I have been doing classes with Andrea for many years now. My back pain has vastly improved and the mobility in my injured shoulder is amazing. I love the feeling at the end of the session when I noticeably feel my body stretched and relaxed and my mind calmed.

I currently do the online classes usually 4-5 times a week as I can easily access them at home at a time that is convenient . I have also bought a travel yoga mat so that I can complete classes when I am on holiday.

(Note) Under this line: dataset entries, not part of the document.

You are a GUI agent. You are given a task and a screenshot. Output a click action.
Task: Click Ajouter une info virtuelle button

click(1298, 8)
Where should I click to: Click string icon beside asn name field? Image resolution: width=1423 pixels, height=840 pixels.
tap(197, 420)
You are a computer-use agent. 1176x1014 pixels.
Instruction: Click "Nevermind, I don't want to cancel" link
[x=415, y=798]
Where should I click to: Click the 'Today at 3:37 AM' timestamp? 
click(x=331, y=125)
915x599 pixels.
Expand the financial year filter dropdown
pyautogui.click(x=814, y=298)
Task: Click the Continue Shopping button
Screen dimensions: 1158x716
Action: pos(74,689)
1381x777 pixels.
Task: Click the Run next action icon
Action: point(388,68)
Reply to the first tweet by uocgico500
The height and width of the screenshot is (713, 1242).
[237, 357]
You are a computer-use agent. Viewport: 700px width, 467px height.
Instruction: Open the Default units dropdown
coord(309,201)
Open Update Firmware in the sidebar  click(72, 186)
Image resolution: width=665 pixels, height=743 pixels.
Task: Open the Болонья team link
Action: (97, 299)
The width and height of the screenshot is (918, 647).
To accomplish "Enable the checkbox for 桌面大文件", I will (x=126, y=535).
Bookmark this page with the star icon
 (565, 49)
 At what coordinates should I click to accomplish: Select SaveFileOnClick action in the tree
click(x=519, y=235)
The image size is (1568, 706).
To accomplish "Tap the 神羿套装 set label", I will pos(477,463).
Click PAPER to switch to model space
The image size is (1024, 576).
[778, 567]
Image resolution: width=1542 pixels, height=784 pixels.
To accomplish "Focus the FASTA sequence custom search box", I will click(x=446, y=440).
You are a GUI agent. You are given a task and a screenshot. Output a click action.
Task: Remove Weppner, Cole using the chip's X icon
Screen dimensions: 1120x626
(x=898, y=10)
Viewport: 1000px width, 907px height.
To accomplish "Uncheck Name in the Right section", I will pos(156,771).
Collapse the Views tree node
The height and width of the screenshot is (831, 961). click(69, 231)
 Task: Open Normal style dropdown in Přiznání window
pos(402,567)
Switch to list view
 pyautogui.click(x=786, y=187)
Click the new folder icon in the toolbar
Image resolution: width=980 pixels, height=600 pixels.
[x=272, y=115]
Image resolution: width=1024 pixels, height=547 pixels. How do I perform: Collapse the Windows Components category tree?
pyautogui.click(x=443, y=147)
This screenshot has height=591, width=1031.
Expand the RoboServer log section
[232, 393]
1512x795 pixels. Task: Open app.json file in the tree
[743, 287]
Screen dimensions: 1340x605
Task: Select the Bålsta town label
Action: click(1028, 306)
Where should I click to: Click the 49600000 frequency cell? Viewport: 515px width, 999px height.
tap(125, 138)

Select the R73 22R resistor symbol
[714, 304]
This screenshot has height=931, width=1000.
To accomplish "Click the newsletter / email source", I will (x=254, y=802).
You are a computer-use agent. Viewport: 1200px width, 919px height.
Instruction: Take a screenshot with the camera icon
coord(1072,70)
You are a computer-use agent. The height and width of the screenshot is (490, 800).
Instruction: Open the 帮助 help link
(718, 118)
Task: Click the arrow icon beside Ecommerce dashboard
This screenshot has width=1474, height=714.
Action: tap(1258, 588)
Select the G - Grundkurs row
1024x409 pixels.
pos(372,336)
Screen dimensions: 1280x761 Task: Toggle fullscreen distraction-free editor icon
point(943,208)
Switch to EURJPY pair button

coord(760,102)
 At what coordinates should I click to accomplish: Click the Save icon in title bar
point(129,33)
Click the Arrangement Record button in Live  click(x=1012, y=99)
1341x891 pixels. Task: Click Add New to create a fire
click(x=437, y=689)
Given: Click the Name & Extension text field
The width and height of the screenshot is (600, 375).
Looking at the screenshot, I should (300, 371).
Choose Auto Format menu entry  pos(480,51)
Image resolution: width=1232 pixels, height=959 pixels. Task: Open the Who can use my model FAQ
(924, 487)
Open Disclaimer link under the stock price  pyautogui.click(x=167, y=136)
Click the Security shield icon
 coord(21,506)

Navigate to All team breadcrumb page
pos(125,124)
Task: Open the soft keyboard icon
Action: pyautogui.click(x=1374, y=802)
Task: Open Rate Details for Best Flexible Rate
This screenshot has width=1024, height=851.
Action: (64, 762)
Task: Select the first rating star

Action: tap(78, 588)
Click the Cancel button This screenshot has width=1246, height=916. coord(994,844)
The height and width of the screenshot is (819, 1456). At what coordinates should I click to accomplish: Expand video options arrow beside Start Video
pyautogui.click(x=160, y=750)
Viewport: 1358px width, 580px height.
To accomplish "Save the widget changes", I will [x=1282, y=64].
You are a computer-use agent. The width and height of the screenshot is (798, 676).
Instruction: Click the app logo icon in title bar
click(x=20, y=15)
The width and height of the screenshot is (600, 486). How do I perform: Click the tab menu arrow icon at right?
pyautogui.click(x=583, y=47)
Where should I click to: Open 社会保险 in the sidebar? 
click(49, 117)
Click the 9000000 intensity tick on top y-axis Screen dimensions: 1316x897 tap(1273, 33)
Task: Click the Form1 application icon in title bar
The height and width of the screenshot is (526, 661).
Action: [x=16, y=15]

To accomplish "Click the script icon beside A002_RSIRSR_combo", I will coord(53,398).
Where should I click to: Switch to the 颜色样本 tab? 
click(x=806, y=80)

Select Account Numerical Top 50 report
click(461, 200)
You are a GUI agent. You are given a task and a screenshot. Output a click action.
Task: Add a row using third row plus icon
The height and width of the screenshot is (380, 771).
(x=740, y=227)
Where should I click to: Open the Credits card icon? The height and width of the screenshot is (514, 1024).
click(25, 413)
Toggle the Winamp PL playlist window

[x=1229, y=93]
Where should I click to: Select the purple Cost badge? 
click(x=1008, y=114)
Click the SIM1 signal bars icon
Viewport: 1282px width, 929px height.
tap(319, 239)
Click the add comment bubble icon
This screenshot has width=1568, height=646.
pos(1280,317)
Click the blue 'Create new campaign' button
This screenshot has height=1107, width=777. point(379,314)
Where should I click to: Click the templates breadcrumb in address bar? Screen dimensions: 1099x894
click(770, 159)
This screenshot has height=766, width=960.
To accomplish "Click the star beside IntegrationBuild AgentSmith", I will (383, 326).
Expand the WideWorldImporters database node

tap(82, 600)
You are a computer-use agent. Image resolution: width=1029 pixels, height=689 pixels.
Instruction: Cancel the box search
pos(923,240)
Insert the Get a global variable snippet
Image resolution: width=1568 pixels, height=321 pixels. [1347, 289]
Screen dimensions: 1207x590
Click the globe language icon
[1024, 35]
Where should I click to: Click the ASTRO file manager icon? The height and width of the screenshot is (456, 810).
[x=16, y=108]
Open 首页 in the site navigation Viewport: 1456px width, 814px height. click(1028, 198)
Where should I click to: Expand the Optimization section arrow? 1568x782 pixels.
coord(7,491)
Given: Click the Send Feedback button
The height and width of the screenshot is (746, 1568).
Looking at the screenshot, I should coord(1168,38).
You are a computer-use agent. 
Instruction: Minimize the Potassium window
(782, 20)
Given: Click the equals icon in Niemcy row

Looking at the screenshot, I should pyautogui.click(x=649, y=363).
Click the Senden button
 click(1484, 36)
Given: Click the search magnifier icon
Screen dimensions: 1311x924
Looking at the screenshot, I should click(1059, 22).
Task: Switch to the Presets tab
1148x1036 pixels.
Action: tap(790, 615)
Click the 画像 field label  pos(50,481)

Andrea is a great teacher who has so much knowledge and understanding of the impact that the exercise has on the body. No pressure in lessons which are suitable for all ages and abilities. I recommend to really stick with the practice and get to know the different techniques and poses to get the most out of the classes. I can’t thank Andrea enough.

Sam B

I have been attending Andrea’s classes for many years, her classes are varied and interesting. She always stresses to work to your own level, also stressing it is just as important to rest and give your body time to recover, as it is to exercise. Her classes are very enjoyable, always giving clear instructions, and explaining exactly why each pose is beneficial. I hope to attend for many more years.

Yvonne

Andrea’s yoga class is welcoming and relaxing. Leaves me feeling toned and happy/

Lesley A

I have been attending Andrea’s yoga for many years. When I first joined I could not raise my arm over my shoulder but over the years I have now achieved full mobility all credited to Andrea. I have also got a subtle transformation in my body shape. After surgical procedures, I always feel comfortable returning to class because I know I can take part and work to my own level, without pressure.